##### Records #####
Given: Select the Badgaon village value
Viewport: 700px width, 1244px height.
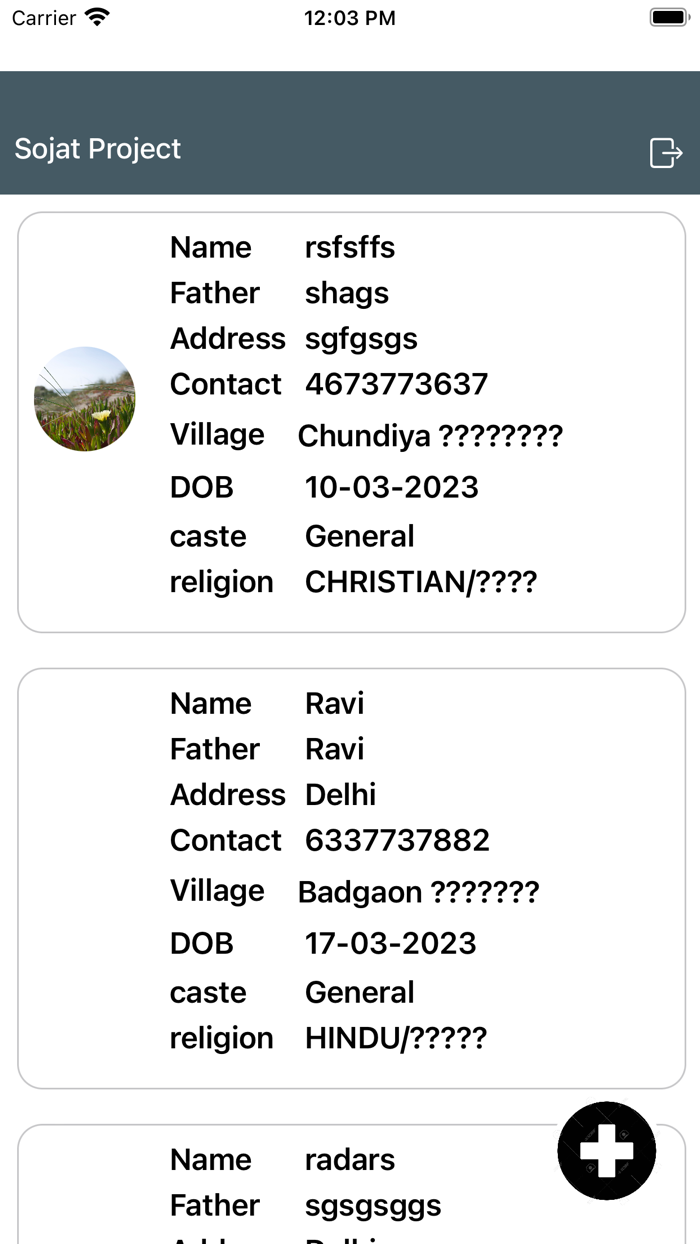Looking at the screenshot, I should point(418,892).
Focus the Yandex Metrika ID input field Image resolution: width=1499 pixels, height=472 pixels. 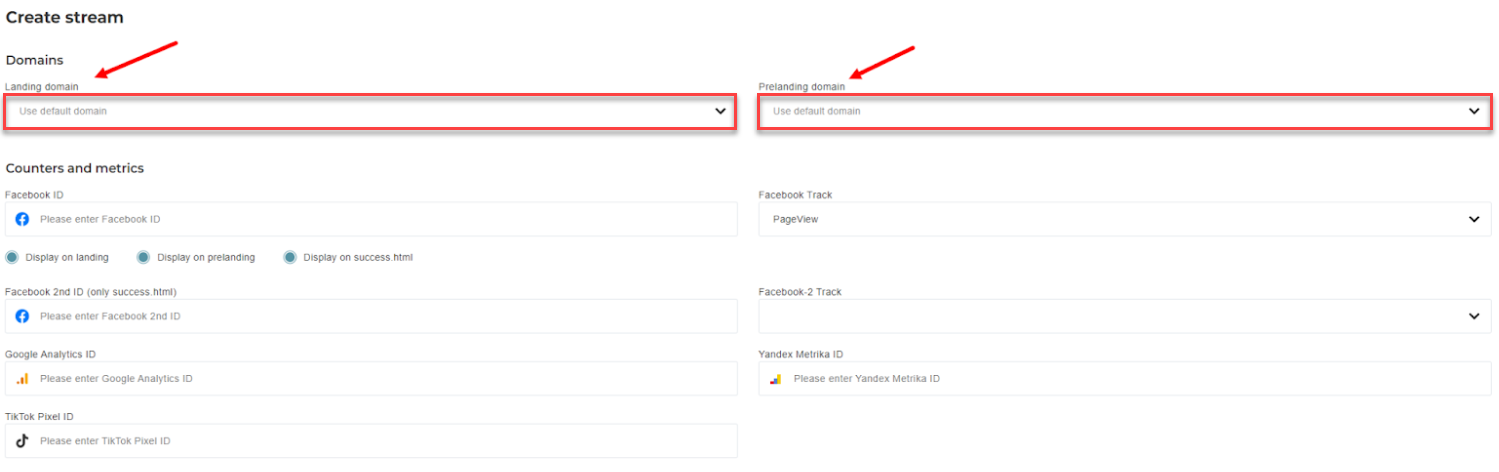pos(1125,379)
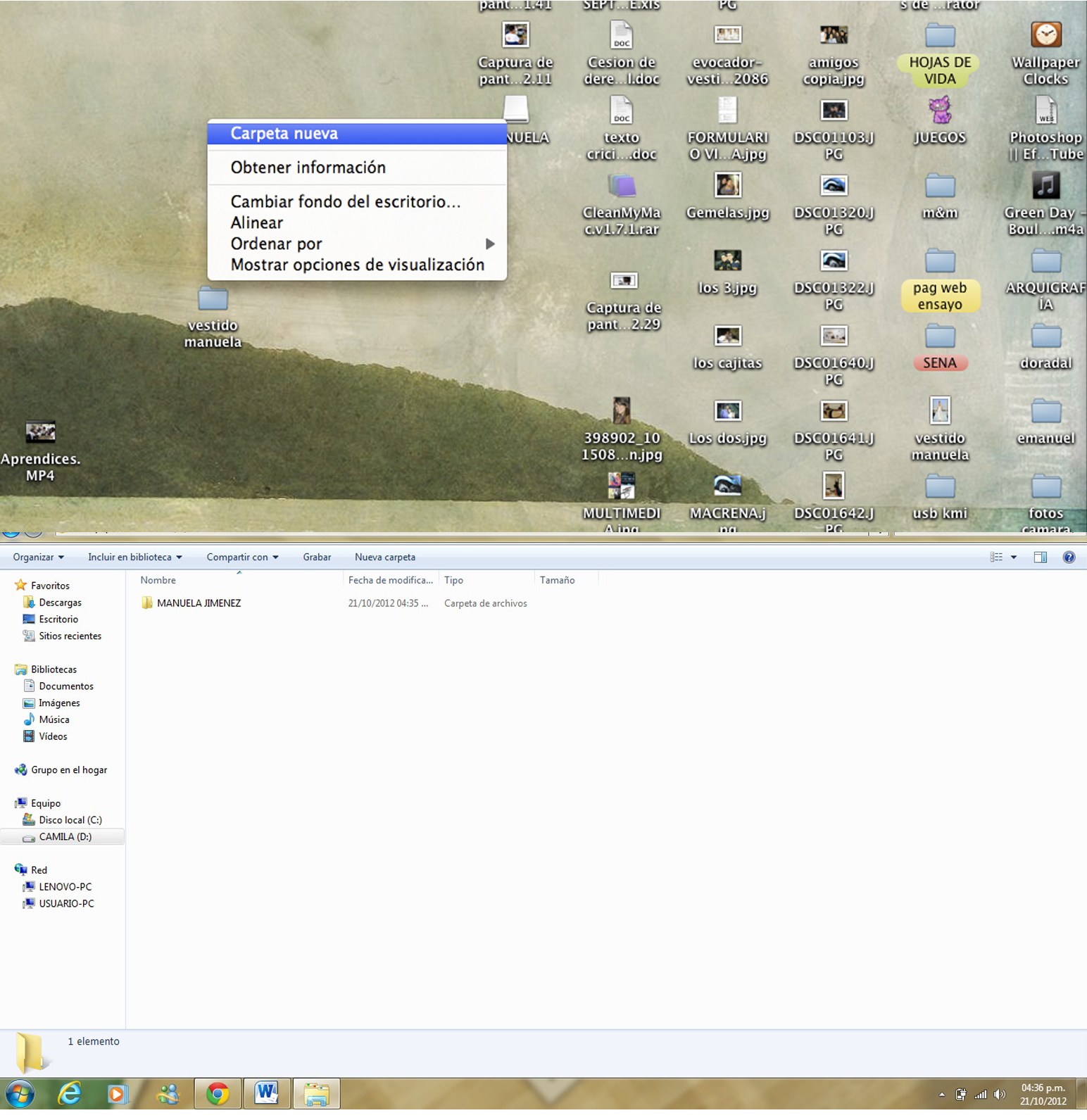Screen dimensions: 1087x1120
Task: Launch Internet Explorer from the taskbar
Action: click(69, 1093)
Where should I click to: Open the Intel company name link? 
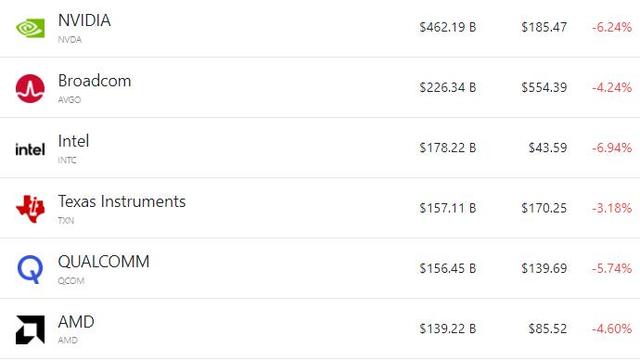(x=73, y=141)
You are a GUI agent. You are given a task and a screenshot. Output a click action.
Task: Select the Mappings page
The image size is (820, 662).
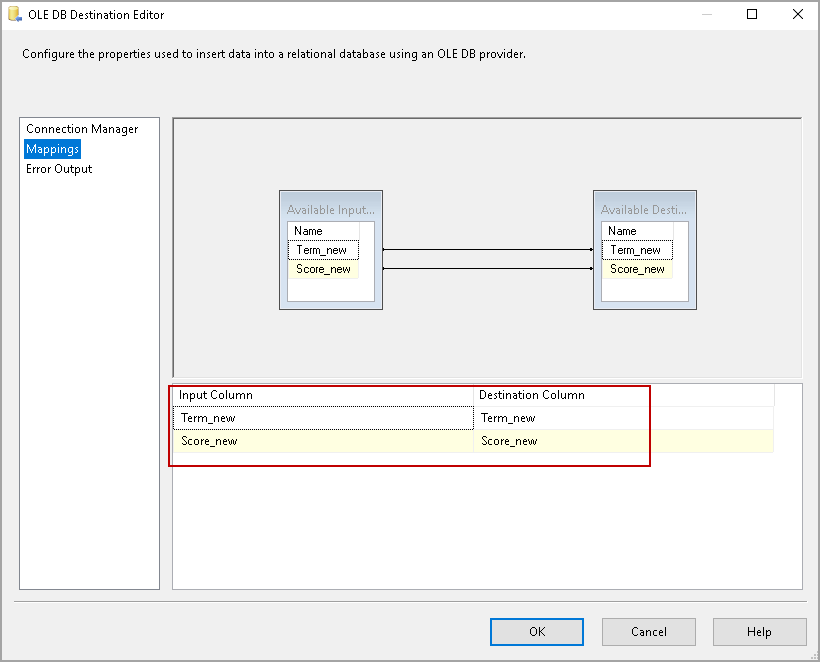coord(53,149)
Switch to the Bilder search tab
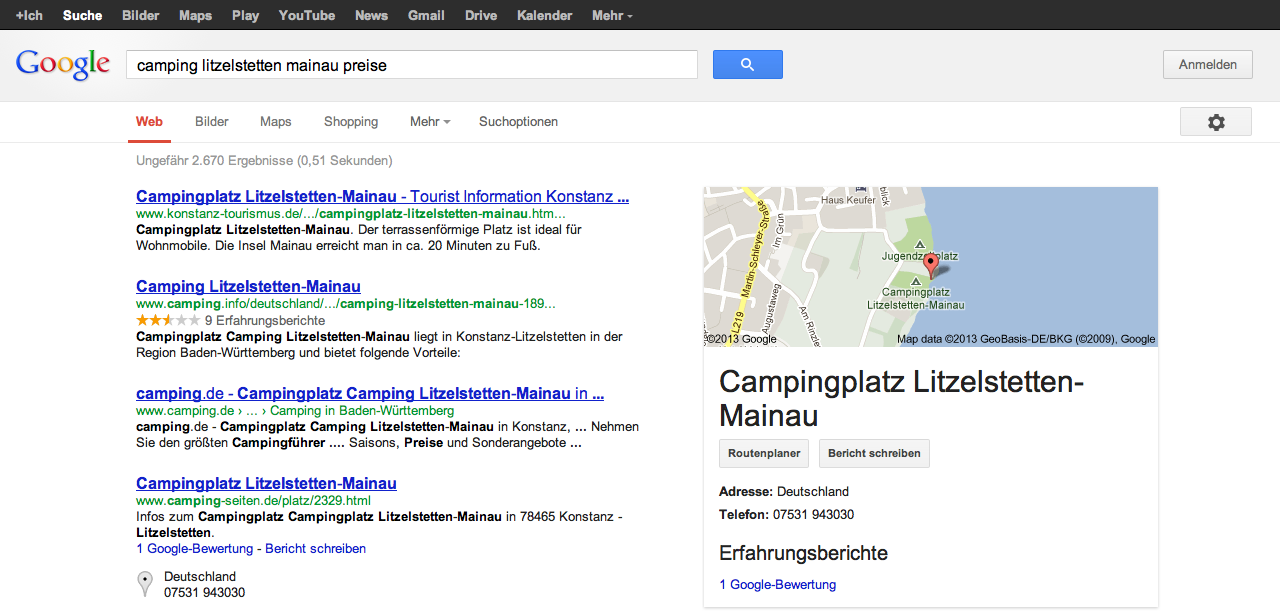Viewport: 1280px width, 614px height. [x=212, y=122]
#####
Prompt:
Lines holding the word "Select" are the answer; copy each one from the records above.

Answer to this problem:
Given: Select the Badgaon village value
Task: Select the Mappings page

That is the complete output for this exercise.